In the meantime, the Empress tells Jai about the poison and asks his help in her plot against the Emperor. Jai hesitates, but eventually vows to help his mother. The Empress continues to feverishly embroider chrysanthemums for the upcoming Chrysanthemum Festival. On his return to the palace, Wan becomes suspicious over the Empress's intentions. Their relationship has already suffered from his guilt and her jealousy over Chan. After she embroiders a chrysanthemum on one of his robes, he demands to know if it is part of a plot. When she acknowledges the plot, he shrieks that the entire country would assume that he was the mastermind and regardless of the plot's outcome, he would be a dead man. The Empress then tells him that that was the plan all along. During a violent struggle, they rip apart the robe and Wan stabs himself, but survives with immediate medical attention of the court physicians. When he is visited by the Emperor, he divulges the Empress' plot to the Emperor.

Before the heart-to-heart talk can begin between the Doctor and his wife, the Emperor's black-clad assassins descend on the inn, armed with sickle-like swords and long ropes attached to grapples to slaughter all the occupants. They kill the Doctor, but red-clad soldiers loyal to the Empress hold them off and allow his wife to escape. She flees to the palace, where the Chrysanthemum Festival is about to begin. She is revealed to the royal family and Chan by the Empress as the Emperor's first wife and Wan's mother. Driven mad by her incestuous love for Wan, Chan flees into the courtyard with her mother in pursuit. The Emperor's assassins kill both women and are killed in turn by the Empress' red-clad guard. Later, a large army of gold-armored soldiers swarms into the palace, killing imperial bodyguards and courtiers as they approach. With Jai taking point, they descend on the palace with Chrysanthemums on their scarves.

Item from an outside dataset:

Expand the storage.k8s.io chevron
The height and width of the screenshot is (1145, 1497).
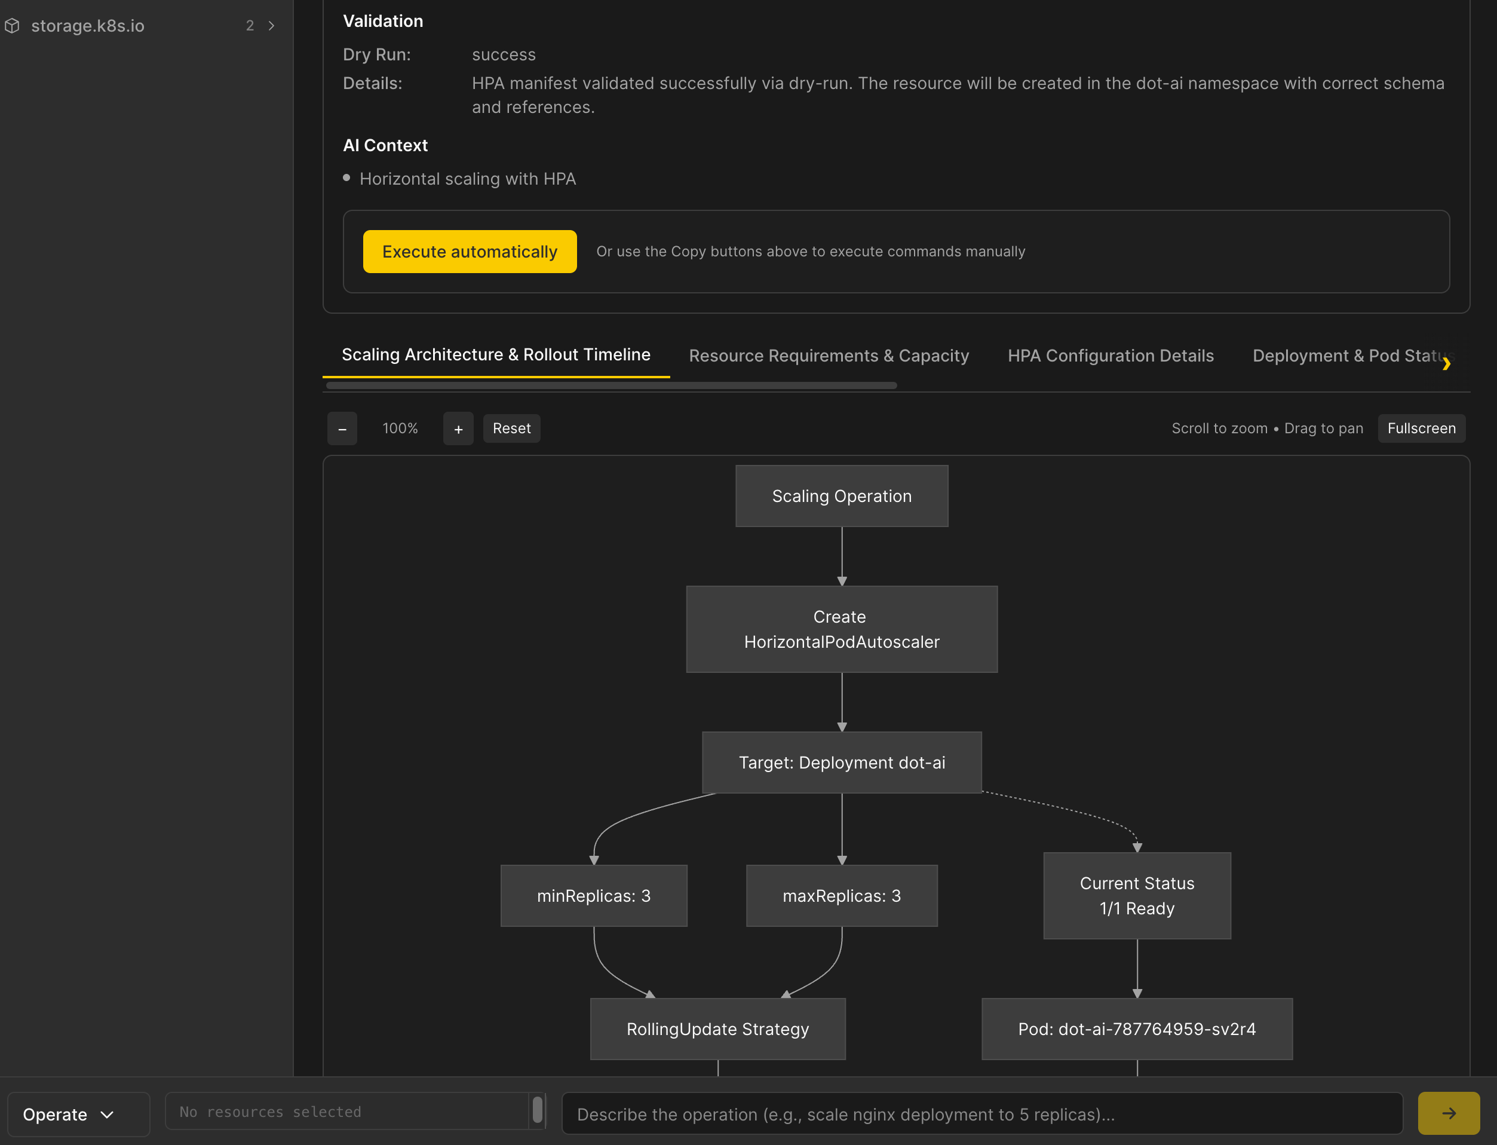tap(271, 26)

In the palace, Yu, the youngest prince, stabs Wan in the back to the surprise of all. He screams that he has witnessed the plotting of his family and concluded that he must take the throne. Backed by several soldiers, he orders his father to abdicate. The Emperor's assassins kill the soldiers and then the Emperor pulverizes Yu with his heavy golden belt. Outside, an even larger army clad in silver fortify the palace with spears, bows, and a massive mobile wall. They slaughter all 10,000 golden soldiers, but spare Jai. He fights a determined, solitary battle against the entire army for some time, killing more than 50, before the teary-eyed Empress nods to him and he submits. Servants clear away the bodies and restore the decorations with mechanical precision. The festival begins as if nothing had happened.

The remaining family sits at the festival table. The Emperor reveals that he knew of the plot against him since Wan had informed him of it, and reminds Jai of his previous warning not to take what has not been given to him, thinking that Jai was making a bid for the throne. With that in mind, he also tells them that he had already decided to replace Wan with Jai as Crown Prince to emphasize the superfluous nature of Jai's act. Jai admits that he knew that his fight was futile, but he did it for his mother, not the throne. In response, the Emperor says that he will spare Jai the penalty for princely rebellion of being ripped apart by five horses if he will personally serve his mother her poisoned medicine from now on. Jai kneels before his mother and apologizes, then kills himself with a sword. Blood splatters the contents of the table as the Emperor bends to take a morsel of food. He pauses without expression. The Empress, truly driven mad now, flings the medicine cup into the center of the table and jumps off the celebration terrace as the movie ends.